■ Stated exercise 1
Answer these questions about the email on comments about the Unicode network interchange format:
(a) Which mailer and version does the X-Mailer header name?
(b) According to the short note placed above the forwarded message, why was the message forwarded to the list?
(c) How many observations on the thread does the forwarded message say it will make, and what kind of issue is the second one?
■ Stated exercise 2
Carry on with the email about comments on the Unicode network interchange format, starting after its last sentence.

■ Text segment
━━━━━━━━━━━━━━━━

FWD: Re: Comments on Unicode Format for Network Interchange

John C Klensin <john-ietf@jck.com> Wed, 09 May 2007 13:20 UTC

Return-path: <discuss-bounces@apps.ietf.org>
Received: from [127.0.0.1] (helo=stiedprmman1.va.neustar.com) by megatron.ietf.org with esmtp (Exim 4.43) id 1Hlm64-0002I2-Qs; Wed, 09 May 2007 09:20:48 -0400
Received: from discuss by megatron.ietf.org with local (Exim 4.43) id 1Hlm62-0002Ht-8w for discuss-confirm+ok@megatron.ietf.org; Wed, 09 May 2007 09:20:46 -0400
Received: from [10.91.34.44] (helo=ietf-mx.ietf.org) by megatron.ietf.org with esmtp (Exim 4.43) id 1Hlm61-0002Hl-Vj for discuss@apps.ietf.org; Wed, 09 May 2007 09:20:45 -0400
Received: from ns.jck.com ([209.187.148.211] helo=bs.jck.com) by ietf-mx.ietf.org with esmtp (Exim 4.43) id 1Hlm5z-0004ez-Os for discuss@apps.ietf.org; Wed, 09 May 2007 09:20:45 -0400
Received: from [127.0.0.1] (helo=p3.JCK.COM) by bs.jck.com with esmtp (Exim 4.34) id 1Hlm5w-000HPg-M8 for discuss@apps.ietf.org; Wed, 09 May 2007 09:20:41 -0400
Date: Wed, 09 May 2007 09:20:37 -0400
From: John C Klensin <john-ietf@jck.com>
To: discuss@apps.ietf.org
Subject: FWD: Re: Comments on Unicode Format for Network Interchange
Message-ID: <398A6C120C8B166FCBD3BDAF@p3.JCK.COM>
X-Mailer: Mulberry/4.0.7 (Win32)
MIME-Version: 1.0
Content-Type: text/plain; charset=us-ascii
Content-Transfer-Encoding: 7bit
Content-Disposition: inline
X-Spam-Score: 0.0 (/)
X-Scan-Signature: ba0d4c5f57f7c289496fce758bbf4798
X-BeenThere: discuss@apps.ietf.org
X-Mailman-Version: 2.1.5
Precedence: list
List-Id: general discussion of application-layer protocols <discuss.apps.ietf.org>
List-Unsubscribe: <https://www1.ietf.org/mailman/listinfo/discuss>, <mailto:discuss-request@apps.ietf.org?subject=unsubscribe>
List-Post: <mailto:discuss@apps.ietf.org>
List-Help: <mailto:discuss-request@apps.ietf.org?subject=help>
List-Subscribe: <https://www1.ietf.org/mailman/listinfo/discuss>, <mailto:discuss-request@apps.ietf.org?subject=subscribe>
Errors-To: discuss-bounces@apps.ietf.org

FYI, in the hope of _not_ having two separate discussions going
on.
     john


---------- Forwarded Message ----------
Date: Wednesday, 09 May, 2007 08:06 -0400
From: John C Klensin <klensin+unicore@jck.com>
To: Doug Ewell <dewell@adelphia.net>
Cc: UnicoRe Mailing List <unicore@unicode.org>rg>, "Magda Danish
\\\\(Unicode\\\\)" <v-magdad@microsoft.com>om>, Mike Padlipsky
<the.map@alum.mit.edu>du>, Chris Newman <chris.newman@sun.com>om>,
Lisa Dusseault <lisa@osafoundation.org>
Subject: Re: Comments on Unicode Format for Network Interchange

Doug, Benson, Markus, and L2 and UTC members,

My thanks for your input (and for that of Frank Ellermann, which
I don't believe was copied to the Unicore/ L2 list -- see
below).  I appreciate informed and thoughtful comments from any
source and, while I cannot speak in any formal way for the IETF,
the IETF generally does too.  I have two observations on this
thread, the second of which is a procedural issue but one that
may be of some importance.  I apologize in advance for the
length of this note, but it seems useful to put both sets of
issues to rest.

━━━━━━━━━━━━━━━━

■ Dataset excerpt
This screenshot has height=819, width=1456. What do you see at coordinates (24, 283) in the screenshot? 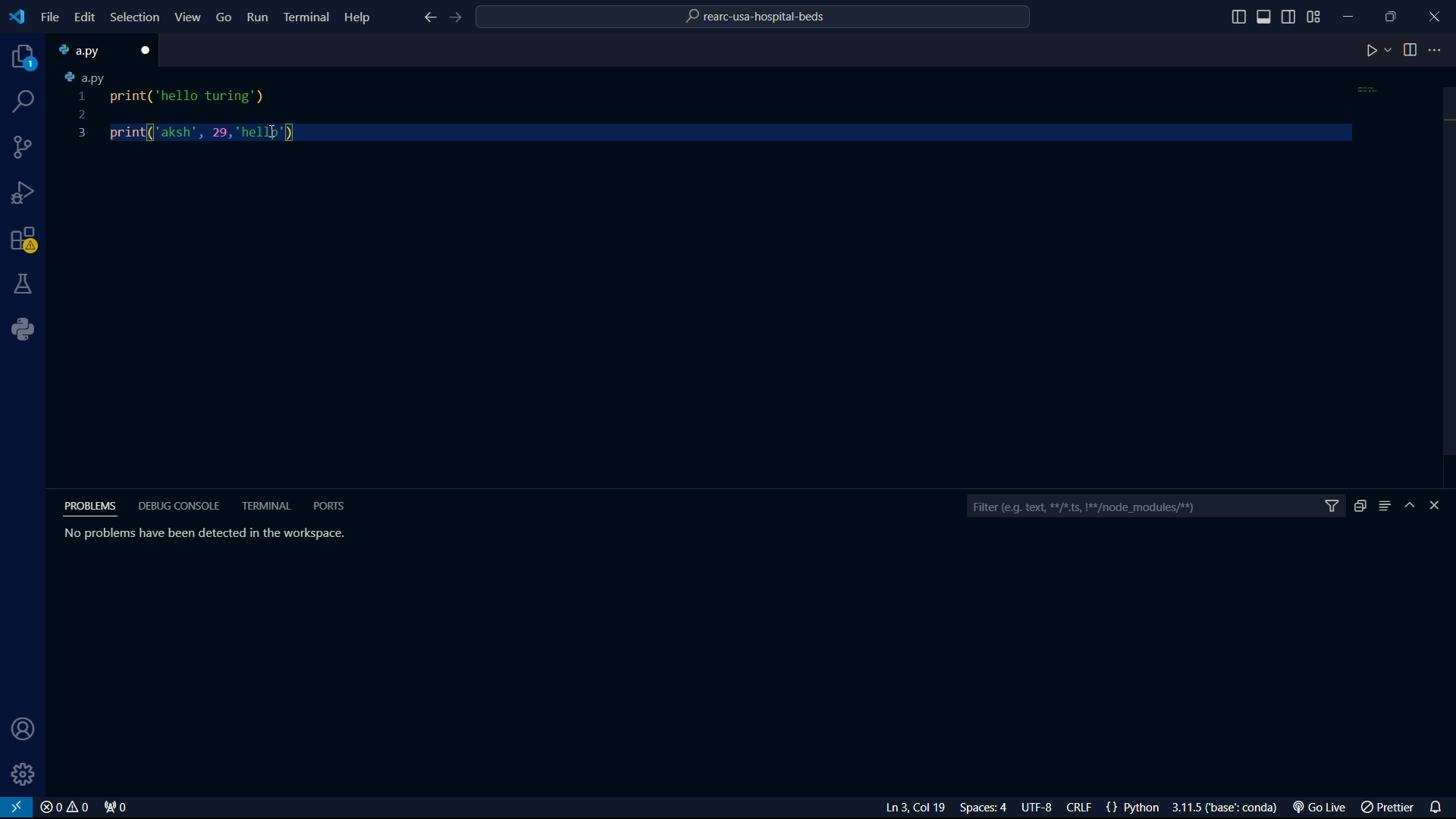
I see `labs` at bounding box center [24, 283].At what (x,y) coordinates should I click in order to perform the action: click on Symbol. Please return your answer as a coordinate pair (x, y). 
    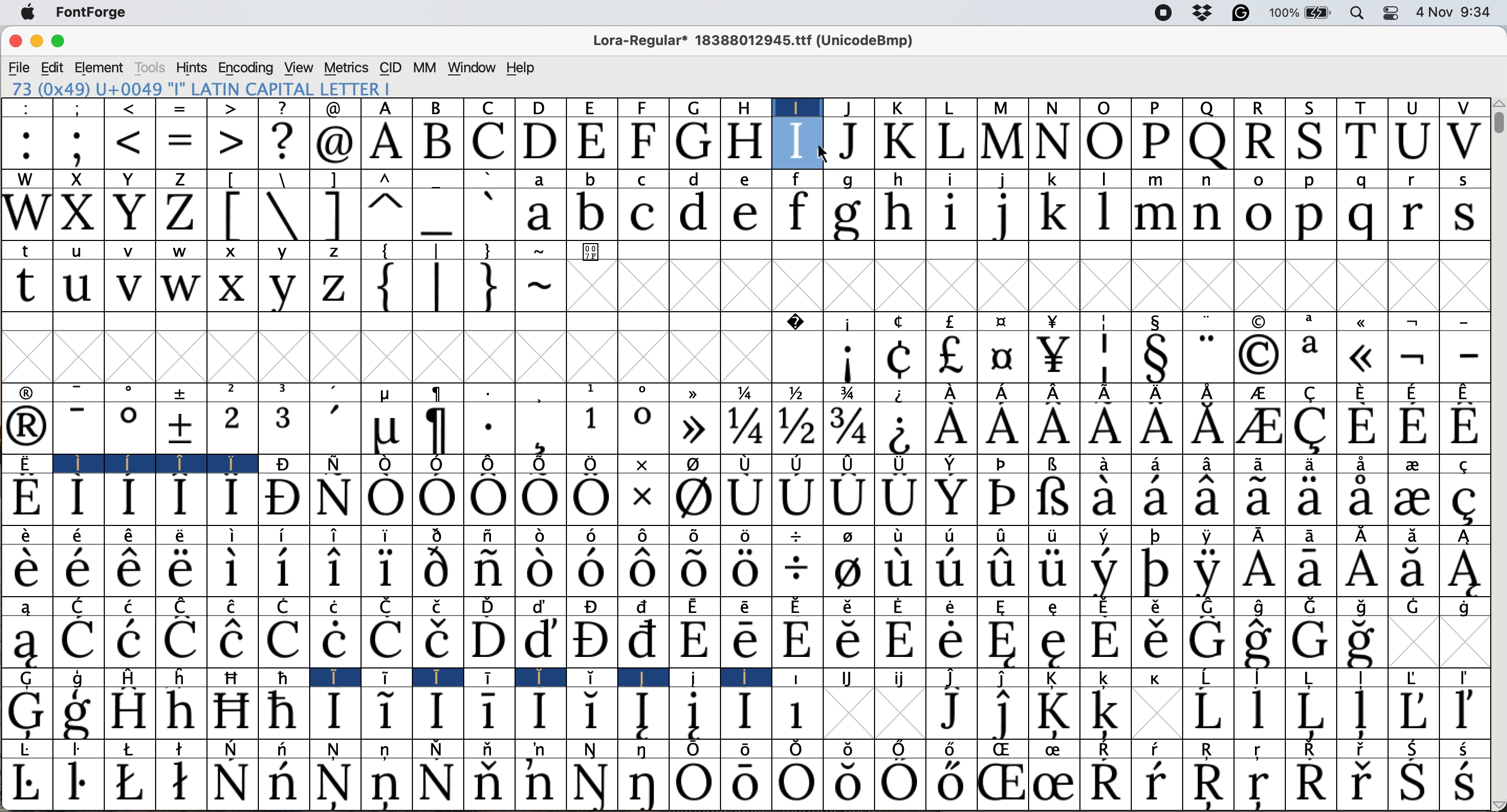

━━━━━━━━━━━━━━━━

■ Exercise response 1
(a) Mulberry/4.0.7 (Win32).
(b) To avoid having two separate discussions going on.
(c) Two. The second is a procedural issue.

■ Exercise response 2
Doug's comments appear to me to exactly reflect the
considerations and IETF experience that went into
draft-klensin-net-utf8-03c.  We tried to review and explain
those considerations in the fairly extensive historical material
in that document but, in spite of several suggestions that the
material was too long and not needed, it apparently was not
sufficient to establish the appropriate context.

The long experience in the IETF and its predecessor
organizations has been that options, and optional and variant
behaviors, are a bad idea.  If systems sending material on the
wire have only a single format to send and systems receiving
material need only to verify that format to the degree needed to
protect themselves from attack, then we end up with good
interoperability and predictable behavior.   Optional "do either
this or that" behavior creates a situation in which the receiver
has to be prepared for every possible combination of options
that might be chosen by the sender and, if carried very far,
takes takes one down a path toward n-squared behavior, i.e., the
need for every system to account for the characteristics of
every possible other systems.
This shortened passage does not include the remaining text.